Ignoring Security Harms Data Management

Threats—both internal and external—must be taken seriously to protect your data from unwanted access. Security experts suggest a number of recommendations.

(Featured image credit)

 

Heterogeneous data as a threat

Ponemon Institute surveyed 870 IT professionals and found “nearly 70% feel that access to their unstructured data by employees is very often unwarranted.” Furthermore, 84% admit this data “is accessible by people with no business need for access.”

The problem usually lies in the way unstructured data is spread across the organization’s knowledge management systems, corporate applications (CRM / ERP systems), databases, files, etc., and the lack of a clear vision of how it should be consolidated. Recent Gartner research supports this with the figures of as much as 80 percent of actual or potentially mission-critical enterprise information taking the form of unstructured or semi-structured data.

So, you are at the stage where you’ve already realized that your company lives and thrives on data (research, development data, customer private data, contact list, spreadsheets / tables, etc.). You work so hard and do everything you can to keep your data clean and consolidated, and once you finally have the system that delivers quality at hand, you realize that your data isn’t exactly safe. Bummer! Today, when information is as valuable as it is and companies cannot afford having it stolen, lost, or disclosed, information security becomes the critical element and basically the driving force in most business processes.

Source: “State of the Data Integration Market 2008–2009” (Oracle)

 

Internal vulnerabilities

All potential threats can be divided into external or internal ones. External threats include unauthorized programs (such as worms, Trojan viruses, spy programs, etc.), and there is really no universal solution that would protect your company from all types of threats, that’s why there are so many specialized tools taking care of each particular problem. However, it’s the internal threats that usually make companies most vulnerable.

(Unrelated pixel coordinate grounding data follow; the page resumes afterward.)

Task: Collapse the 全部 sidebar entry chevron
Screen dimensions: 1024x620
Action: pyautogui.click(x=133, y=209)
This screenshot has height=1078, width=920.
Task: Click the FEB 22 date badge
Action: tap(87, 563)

A recent Forrester survey of 305 security and e-mail professionals revealed some scary but realistic statistics:

1 in 3 companies investigated a breach of confidential data last year.
1 in 4 companies experienced an “embarrassing” leak of confidential information.
1 in 5 e-mails contains a legal, financial, or regulatory risk.

Here, two of the most probable scenarios of information security violation are:

  • the deliberate theft of confidential data by authorized users (or so-called insiders)
  • unintentional leak that can be caused by a number of factors (lack of awareness about company’s security policies, for instance)

When creating an information security system, developers try to extend its functionality to the maximum so as it would ensure extensive protection. Even operation systems today contain security features designed to increase an enterprise’s safety level. But this “universality” is unacceptable when speaking of valuable data. A universal security system becomes useless in corporate networks, where internal threats prevail (whether intentionally or not).

 

Tips to improve data protection

Ways out? Again, an integrated approach.

First of all, would you send your data by post? I loved the way this article by Calum Macleod of Cyber-Ark Software makes a parallel between postal services and data integration. It compares the mail we send via regular post to the data we migrate between applications enterprise-wide.

Come to think of it, data integration market these days is a lot like the postal services market. People don’t feel 100% confident with neither of them, whether it’s something of value you decide to send to your relatives, or it’s your customer data you’re synchronizing with your accounting system. At least, with data integration, you can check to see that the integration tool lives up to your security expectations before using it.

So, consider these tips by Calum Maclead on how to deal with data securely:

Calum Macleod

1. Do not expose your internal network.
2. Make sure that intermediate storage is secure.
3. Ensure that data at rest is protected.
4. Protection from data deletion, data loss.
5. Protection from data tampering.
6. Auditing and monitoring.
7. End-to-end network protection.

 

Enable transparency

Finally, improve transparency over tracking the whole data flow. This article on EbizQ.net suggests Data Loss Prevention (DLP) technologies as a way of securing your most valuable asset and achieving transparency through detailed monitoring. Come to think of it, transparency is the key to creating a healthy and productive environment. Even in data integration systems, transparency is a neccessity, allowing you to see where your sensitive data is going, how it’s being transformed and saved, and how secure it is during these transactions. Transparency is another global asset that needs to be integrated into the corporate system of values.

Tools to address vulnerabilities (Image credit)

You could say, of course, that transparency is just another vague notion (like total security and clean data), perfection hard to achieve, especially for the old market players with established processes. Hard, yes, but not impossible. It’s something to go for. In the end, when your transparency efforts deliver security, it’s your company that will benefit.

So, looks like enhance transparency equals improve security now. Keep in mind, like with anything that has to do with data cleansing, integration, and migration, the right security technology eventually comes in handy.